Pryda and Friends live up to tour’s EPIC acronym
Expectations were high – the line outside Hammerstein Ballroom both nights stretched a full avenue, and Marquee was overrun with club patrons, fighting for the bouncers’ attentions. Full of Prydz disciples restlessly chattering and chain smoking, the scenes outside the venues waeresoaked with drunk excitement. It had been almost a year since Eric Prydz took New York by storm, only this time, he was bringing EPIC 2.0 with him, a spectacle that only London has ever seen.
The reason? The original production two years ago was too large to be transported. In fact, it would not have fit on the Hammerstein stage, one of the largest venues in a town brimming with performance halls. But it was finally in New York City for its US debut, and a legion of Prydz faithfuls eagerly awaited its debut.
Outstretched like wings, the production spanned the length of the stage, consisting of distinct horizontal levels of LED screens, each layer of panels longer than its adjacent bottom one. Near the center where the booth sat, effects were amplified by a truss that jutted out towards the crowd, which manipulated the visuals. Worthy of most festivals, the production was fantastic, complemented by a barrage of lights and lasers that fired the full spectrum of colors in coordination and intensity.
The sound at Hammerstein was a bit uneven between the two days. Friday’s show seemed a little restrained, and Saturday was overpowering, almost to the point of distortion at moments. While sound quality was not awful – many in the crowd probably found it just fine – it was noticeable to careful ears. A minor flaw in an otherwise perfect night, the small imperfection was easily overshadowed by Prydz’s performance and the visual spectacle of the EPIC 2.0 experience.
This show was all about Eric though, even if he brought his Pryda label mates on the tour (Fehrplay and Jeremy Olander played an unbelievable b2b2b hour set with the master on Friday night). Neither played more than an hour on either day, and only Prydz played at Marquee. When they did get a chance to perform, the opening acts spun their sets shrouded in darkness save a few spotlights. Though personally a fan of both, the message was clear: this was Prydz’s house.
When the show kicked into full gear, the initial visuals were blinding as the contrast from heavy darkness to vibrant coloration jarred the eyes. They adjusted shortly, just in time to view the amazing detail on the LED screens shimmering at mesmerizing full strength. Immediately introduced to Prydz’s wonderland, he opened with an unidentified track hummed in the background and a booming distorted voice that welcomed the guests, declaring “Welcome to my House.” The shadowy contour of Prydz in front of the massive panels appeared on stage, and as the hi-hats build, “Rotonda” marked the start of the beginning of the EPIC experience.
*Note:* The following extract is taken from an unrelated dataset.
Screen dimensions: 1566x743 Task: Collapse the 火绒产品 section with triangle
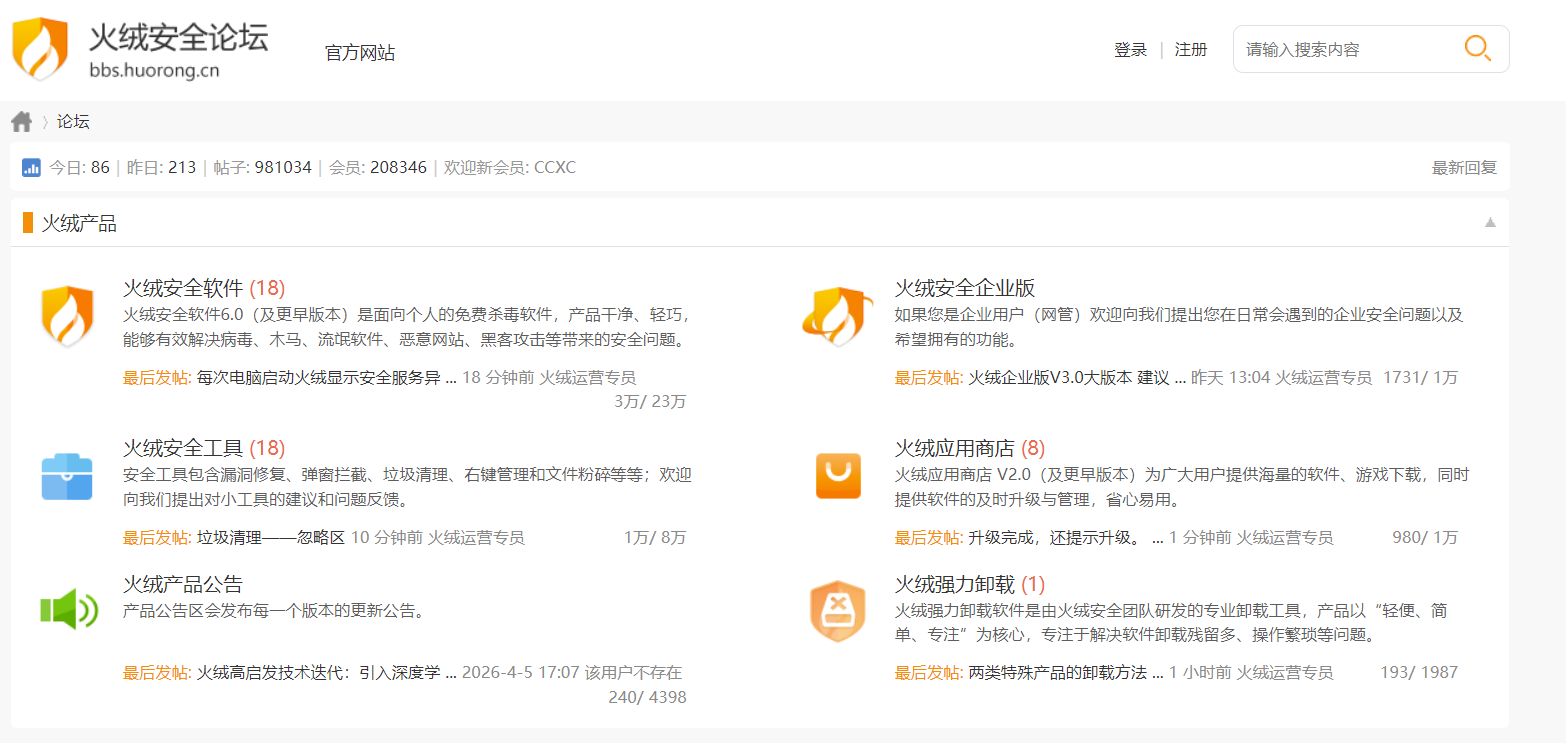[x=1490, y=222]
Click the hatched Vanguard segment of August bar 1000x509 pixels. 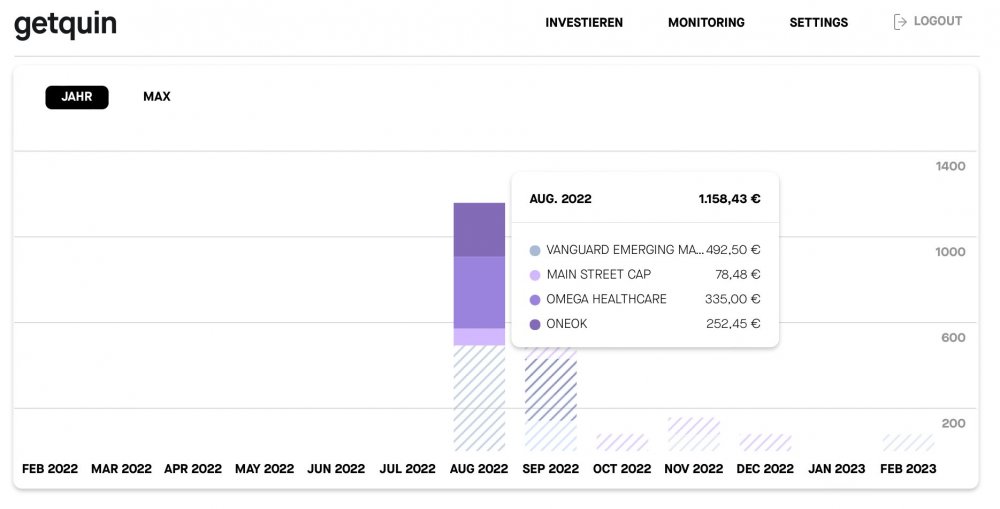479,398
While the two Hammerstein sets had some overlapping songs – his edit of “Power Drive,” the famous Cirez D “On/Off” with Harvard Bass and Green Velvet’s “Laser Beams”, and crowd favorites “Every Day” and “Pjanoo,” the rest was refreshingly different. In the Friday show, I finally got to experience two of my favorite songs live, his edit of Paolo Mojo’s “1983” and his brilliant edit of “Europa” with Everything But the Girl’s “Missing.” Saturday was much more techno heavy with the In the Dark edit of “Glow” and The Drill’s “The Drill” as the centerpieces before Cirez D pounced from the night’s shadows in full force at Marquee, flooding the packed club’s walls. His “On/Off” edit there received an incredible new treatment I had never heard before, one that may have been the crown jewel track of the entire weekend.
The true EPIC experience came in the variety and originality of each successive Prydz performance. In fact, in our private interview with him earlier in the week, he clearly states, “The scale of the production, the pre-planning and pre-programming to make everything work together — it’s too static and boring. With EPIC 2.0 my team and I decided we didn’t want to do that, we didn’t want to be boring, so we are doing it live. It’s not just me playing whatever tracks I want, it’s live across the board, the visuals are live, the music is live, it’s just like we are all jamming.”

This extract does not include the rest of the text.